Closed JohannesBrx closed 3 years ago
@JohannesBrx
Thanks for opening this issue and sorry for the late reply here. As far as I understand, you already have a prototype?
My choir also has problems with multiple microphones which are too loud/too quiet, so personally, I'd like to have a feature like this in the client, but since the server does all the mixing work, I assume it's not possible easily?
Please keep in mind that every feature could produce more latency and server load. I'm afraid that this might violate the KISS principle: https://github.com/jamulussoftware/jamulus/discussions/915#discussion-2242562
Would it help keep the server workload down by giving part of the computation to the client? Since the signal is already digitized, the computation would be equally valid if done at the client or the server.
I think the problem with this is that the client just gets the mixed signal from the server.

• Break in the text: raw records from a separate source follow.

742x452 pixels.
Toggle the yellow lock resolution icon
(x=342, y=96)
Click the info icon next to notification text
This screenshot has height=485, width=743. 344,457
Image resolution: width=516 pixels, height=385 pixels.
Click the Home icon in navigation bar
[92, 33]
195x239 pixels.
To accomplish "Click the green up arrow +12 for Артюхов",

It should know the levels though.
It should know the levels though.
It gets sent the levels so it can display them. But not very often. That's to keep the overheads low.
As far as I understand, you already have a prototype?
Yes, I will try to provide an initial pull request soon and post it here.
but since the server does all the mixing work, I assume it's not possible easily?
I would still rely on the mixing of the server and the client fader levels. To perform the adjustment, you would run a menu command once, which then adjusts the sliders of the client. (Which would normally be done manually.)
Would it help keep the server workload down by giving part of the computation to the client? Since the signal is already digitized, the computation would be equally valid if done at the client or the server.
The computational load should not be a great problem since each client would update the averaged levels every 266ms, based on the pre-computed levels from the server (single number). So the real work for computing the levels from waveform is already done on the server.
I think the problem with this is that the client just gets the mixed signal from the server. It should know the levels though.
Right, I would rely on the levels transmitted every 266ms from the server and compute an average.
It gets sent the levels so it can display them. But not very often. That's to keep the overheads low.
AFAIK, the client gets the levels every 266ms (200 frames or so, CHANNEL_LEVEL_UPDATE_INTERVAL
). Averaging the levels will help to improve the precision.
The value sent is the average, as far as I remember. The client then smooths the display between subsequent values, too.
The value sent is the average, as far as I remember. The client then smooths the display between subsequent values, too.
The value computed by the server is a maximum value of the current peak level which slowly decays. It is sent as a 4-bit value which is displayed by the client without modification in the level meter. Its numerical range is from 0...8, which corresponds to -50dB...0dB. The value 9 is reserved for indicating clipping.
In the meanwhile, I have committed an initial version in the following branch: https://github.com/JohannesBrx/jamulus/commits/AutoAdjustChannelFaders
The adjustment for all faders can be executed with the menu entry Auto-Adjust all Faders
(edit menu). To leave enough dynamic range for weaker channels, I currently quiet a very loud channel near clipping to -30dB down.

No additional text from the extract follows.